Published online by Cambridge University Press: 07 September 2022
Introduction
This chapter gives a broad overview discussion of social policy in the Arab region with the aim of arguing for its viability as a subject of academic study and its legitimacy as an arm of state policy and public intervention. The key units of analysis in the subject of social policy, such as social welfare, citizenship, equality, justice, poverty and rights, have never been more relevant than now, as mass political mobilisation grips Arab countries which have earned that region the bad reputation of being socially and politically backward (Jawad, 2009) – a situation captured figuratively by the image of a black hole (see also Jawad, 2009) where very little exists by way of coherent state social policy and any action towards social justice is thwarted by harsh political realities. Yet, regardless of the new wave of revolutions in the Arab countries and an apparent reawakening of government agencies to issues of social equality and justice across Arab countries where a popular uprising has not taken place, it is the fundamental egalitarian concerns of a politically engaged social policy research agenda that forms the basis of the arguments of this chapter.
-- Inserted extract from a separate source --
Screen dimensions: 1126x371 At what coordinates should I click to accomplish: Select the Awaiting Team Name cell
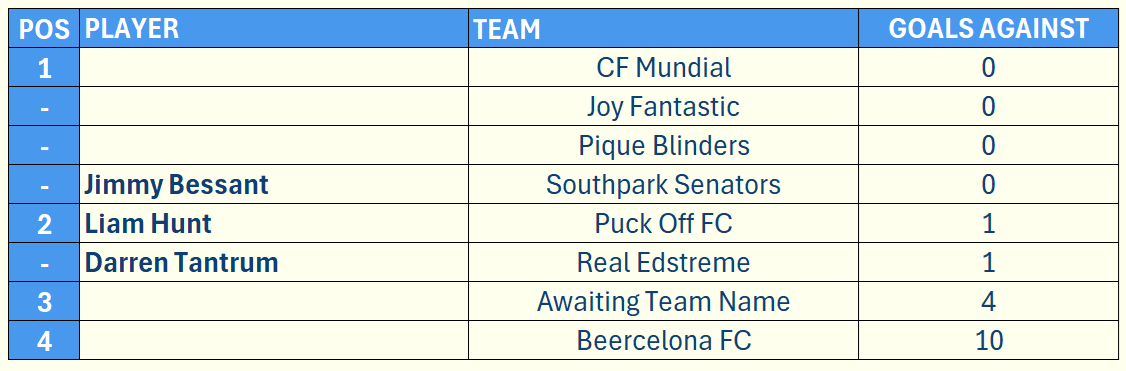(x=664, y=301)
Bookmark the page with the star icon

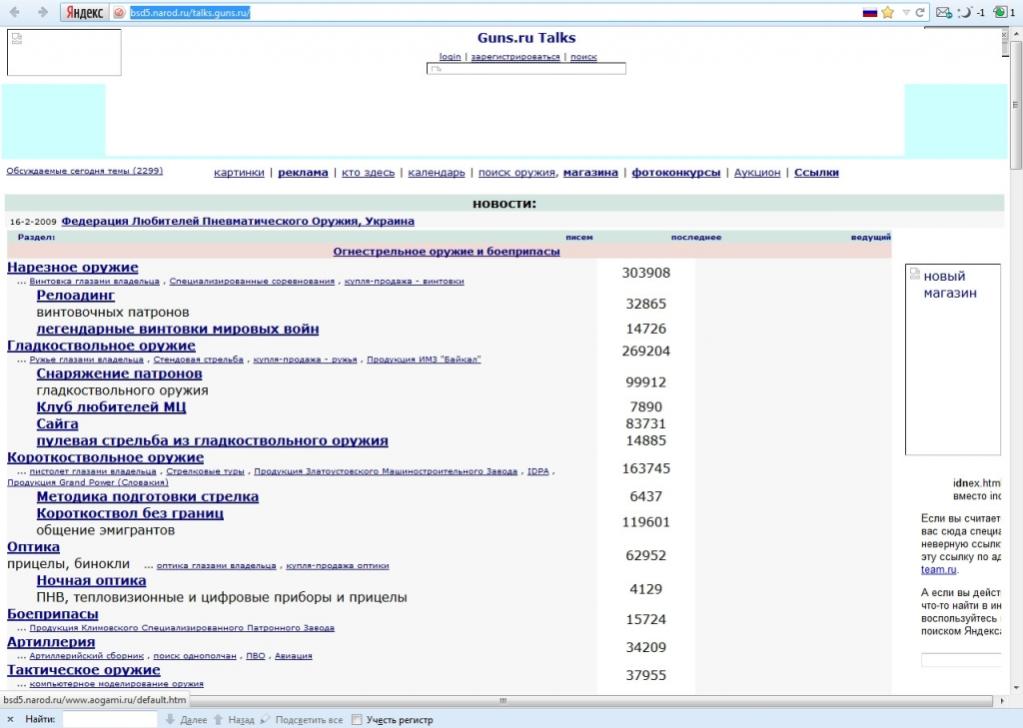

Indeed, research by the author spanning the last decade (Jawad, 2002, 2006, 2008, 2009) and others (Saeidi, 2004; Karshenas and Moghadam, 2006; Messkoub, 2006; Yakut-Cakar, 2007) attests to the validity of both a social policy analysis in the Arab region and to the question proposed in the title of this chapter, this being that we can now begin to speak of a coming of age of social policy studies and public interventions in the Arab countries.
But as the title also suggests, this issue is not couched in naive optimism. While it is already very plausible to study the mixed economy of welfare in the Arab countries and to examine the implications of state discourses for social development, it is important to remember that the Arab region is characterised by particular social and political structures that will no doubt influence the progression of political and social change that the region is seeing. For example, patrimonial, tribal, sectarian and clientelism structures have become deeply ingrained in this region, as have newer habits of modern consumerism.